There is no question that IP/IC has a much higher profile than it did before the Centers for Medicare and Medicaid Services began imposing penalties for certain hospital-acquired infections (HAIs). It has become abundantly clear that quality patient care, resulting in fewer HAIs and readmissions, has financial benefits. In answer to the question, “Do you feel the C-suite in your facility understands and appreciates the IP role in providing good patient care while managing costs,” more answered affirmatively this year than last: 53 percent (2016, 46 percent) said yes; 36 percent (37 percent) answered no; and 12 percent (18 percent) don’t know, but fortunately that number is smaller than last year.

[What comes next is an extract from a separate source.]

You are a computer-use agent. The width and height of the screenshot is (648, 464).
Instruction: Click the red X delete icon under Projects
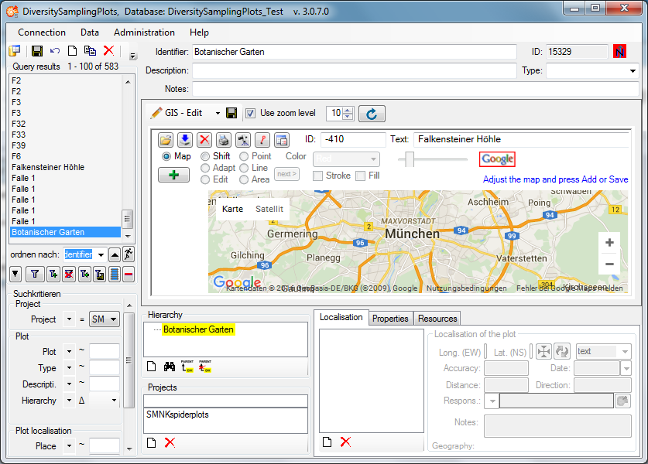click(170, 442)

Zabriskie commented on how the role of infection preventionists has expanded to include concerns about their facility’s financial health. “The infection preventionist is no longer just doing surveillance and making sure people wash their hands. We are taking on a bigger role in quality as we are asked to understand and tackle pay-for-performance measures like value-based purchasing and healthcare-acquired conditions reduction penalties.”
Sixty-six percent of respondents are members of a product-evaluation committee. The top 10 areas for which respondents are responsible for evaluating and/or purchasing are hand sanitizers, 80 percent; disinfectants and sterilants, 72 percent; handwashing systems/hand-hygiene monitoring, 64 percent; cleaning equipment and supplies, 63 percent; gloves, 60 percent; needlestick/sharps safety devices, 56 percent; masks/respirators, 51 percent; protective wear, 46 percent; ATP cleaning verification/testing devices, 44 percent; and antimicrobial surfaces/coatings, 41 percent.
“The IP needs to become well versed in these measures to be able to speak to administration as to processes put in place to meet the goals of these pay-for-performance measures, something that was not looked at for this role in previous years,” Zabriskie said. “The infection preventionist role is increasing and expected to take a more active role in the quality field.”